I skied this on Friday and loved it.  Coverage was pretty good too.  The biggest issue was making my way around two girls whose boyfriends got them in over the heads.


----------



## snowmonster (Mar 5, 2013)

Tramline at Cannon


----------



## Puck it (Mar 5, 2013)

snowmonster said:


> Tramline at Cannon



+1 or any glade at Sunapee!!!!


----------



## jrmagic (Mar 5, 2013)

MadMadWorld said:


> My list.....
> 
> Robin's Run at Smugglers Notch - Lots of ledges and rocks as it is. Double whammy because it faces directly into the wind.
> 
> ...



I don't think the pipe really matters. First off, the prevailing winds push snow up Magician and onto Wizard so its usually not a big problem. Secondly, if there's not enough snow to cover the pipe then there wont be enough to cover the boulders that are all over the trail or the ice in the trees Skiers right leading down to the waterfall.


----------



## ScottySkis (Mar 5, 2013)

K 27 all of it at Hunter.


----------



## MadMadWorld (Mar 5, 2013)

jrmagic said:


> I don't think the pipe really matters. First off, the prevailing winds push snow up Magician and onto Wizard so its usually not a big problem. Secondly, if there's not enough snow to cover the pipe then there wont be enough to cover the boulders that are all over the trail or the ice in the trees Skiers right leading down to the waterfall.



Good point.


----------



## Bkroon9175 (Mar 5, 2013)

Bone Yard at Waterville Valley sometimes never opens.  It was open this past weekend.


----------



## madriverjack (Mar 5, 2013)

The Slides at Whiteface


----------



## dmc (Mar 5, 2013)

Scotty said:


> K 27 all of it at Hunter.



k27 is open all season..

Westway I'd say for Hunter.. This year it's Anna Purna...


----------



## BenedictGomez (Mar 5, 2013)

madriverjack said:


> The Slides at Whiteface



If we just kill all the lawyers there wont be a problem.


----------



## HD333 (Mar 5, 2013)

Hotshot at Gunstock.


----------



## Conrad (Mar 5, 2013)

Dungeons at Shawnee Peak. Most years it never opens.


----------



## MadMadWorld (Mar 5, 2013)

Conrad said:


> Dungeons at Shawnee Peak. Most years it never opens.

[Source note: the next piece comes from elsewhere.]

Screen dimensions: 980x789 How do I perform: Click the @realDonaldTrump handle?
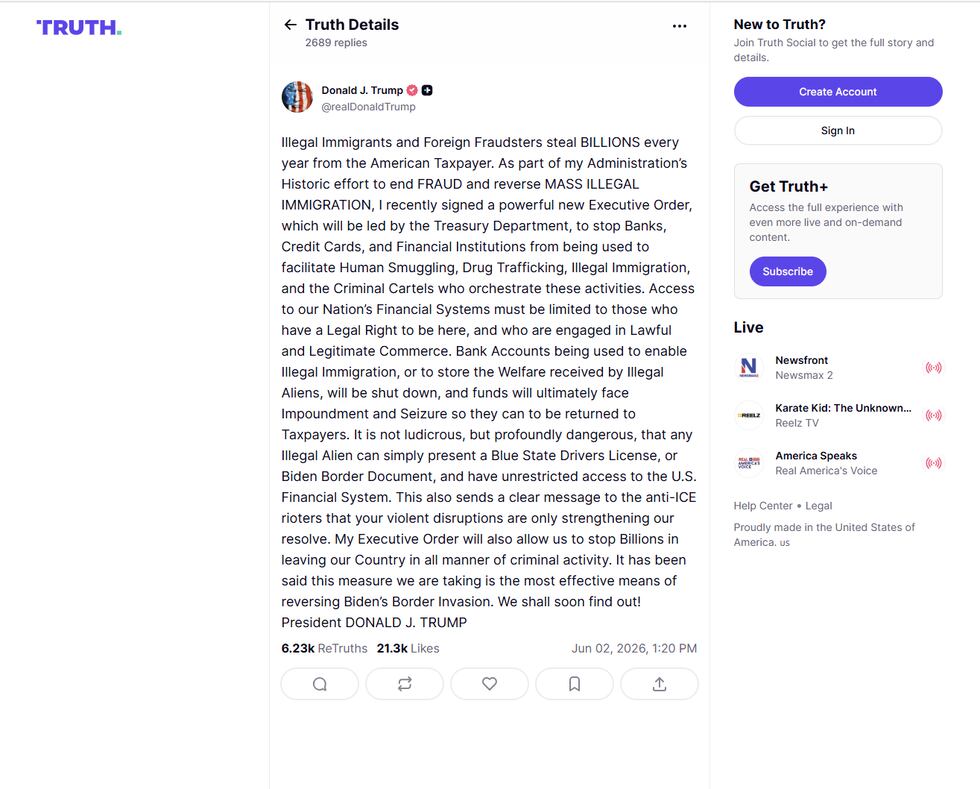pyautogui.click(x=368, y=107)
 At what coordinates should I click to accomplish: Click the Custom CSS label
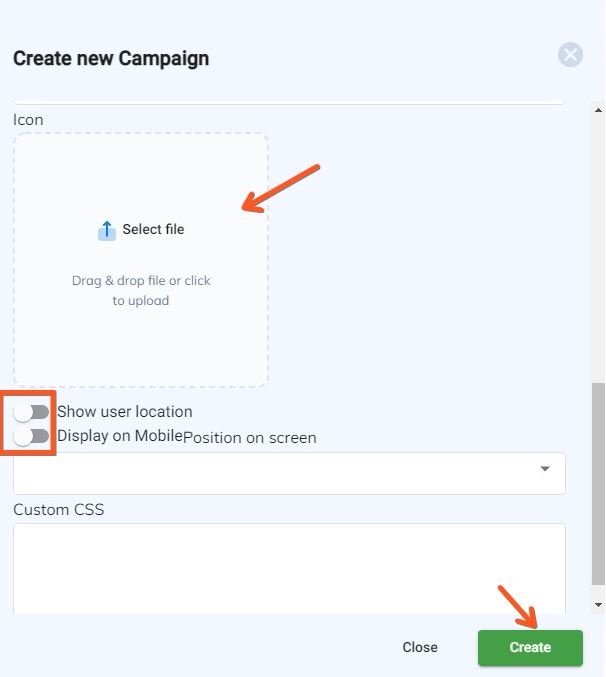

Just saw pictures of it. Looks like a lot of fun when it fills in.


----------



## xwhaler (Mar 5, 2013)

I can't recall ever seeing the upper liftline at Black Mtn (NH) open.....it's officially on the map as Upper Galloping Goose but not sure they ever open it? Looks fun though....best pitch on the mtn


----------



## MadMadWorld (Mar 5, 2013)

xwhaler said:


> I can't recall ever seeing the upper liftline at Black Mtn (NH) open.....it's officially on the map as Upper Galloping Goose but not sure they ever open it? Looks fun though....best pitch on the mtn



Very technical line for sure and it's been years since I have seen it open. It definitely could use a little maintenance during the off season.


----------



## St. Bear (Mar 5, 2013)

xwhaler said:


> I can't recall ever seeing the upper liftline at Black Mtn (NH) open.....it's officially on the map as Upper Galloping Goose but not sure they ever open it? Looks fun though....best pitch on the mtn





MadMadWorld said:


> Very technical line for sure and it's been years since I have seen it open. It definitely could use a little maintenance during the off season.



I skied it a few years ago, maybe 3 or 4 years?  I really enjoyed the "bobsled course" aspect of it.


----------



## ss20 (Mar 5, 2013)

Anything off the double at Thunder Ridge (Big Birch) NY.  Double ran 3 days last year, no joke.


----------



## ScottySkis (Mar 5, 2013)

dmc said:


> k27 is open all season..
> 
> Westway I'd say for Hunter.. This year it's Anna Purna...



I thought they only opened the bottom with good amount of natural snow.


----------



## Nick (Mar 5, 2013)

Devils Fiddle at Killington. 

I swear to God I skied there every single year all year long growing up and it was never, ever open.

I don't actually know if I've ever skied it?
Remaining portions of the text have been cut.